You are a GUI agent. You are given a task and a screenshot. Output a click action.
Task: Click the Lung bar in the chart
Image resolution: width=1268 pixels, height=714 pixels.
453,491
--
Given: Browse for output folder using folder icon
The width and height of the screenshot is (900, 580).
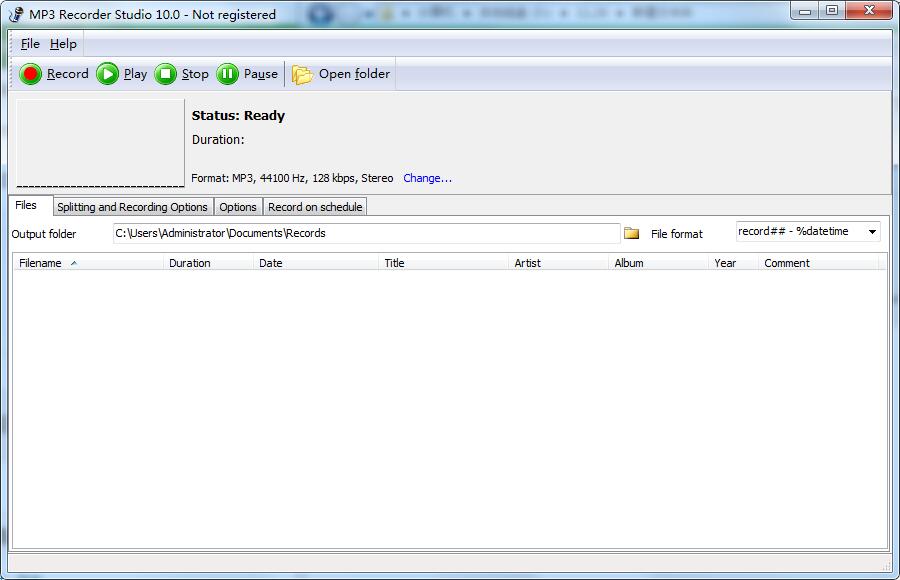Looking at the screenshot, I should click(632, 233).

→ WORK REQUIRED:
Swap "folder" for "directory" in the listing, starting at the line that contains "Given: Browse for" and stopping after the line that contains "Looking at the", and change nothing else. Give only those lines, without the picture.

→ EXERCISE OUTPUT:
Given: Browse for output directory using directory icon
The width and height of the screenshot is (900, 580).
Looking at the screenshot, I should click(632, 233).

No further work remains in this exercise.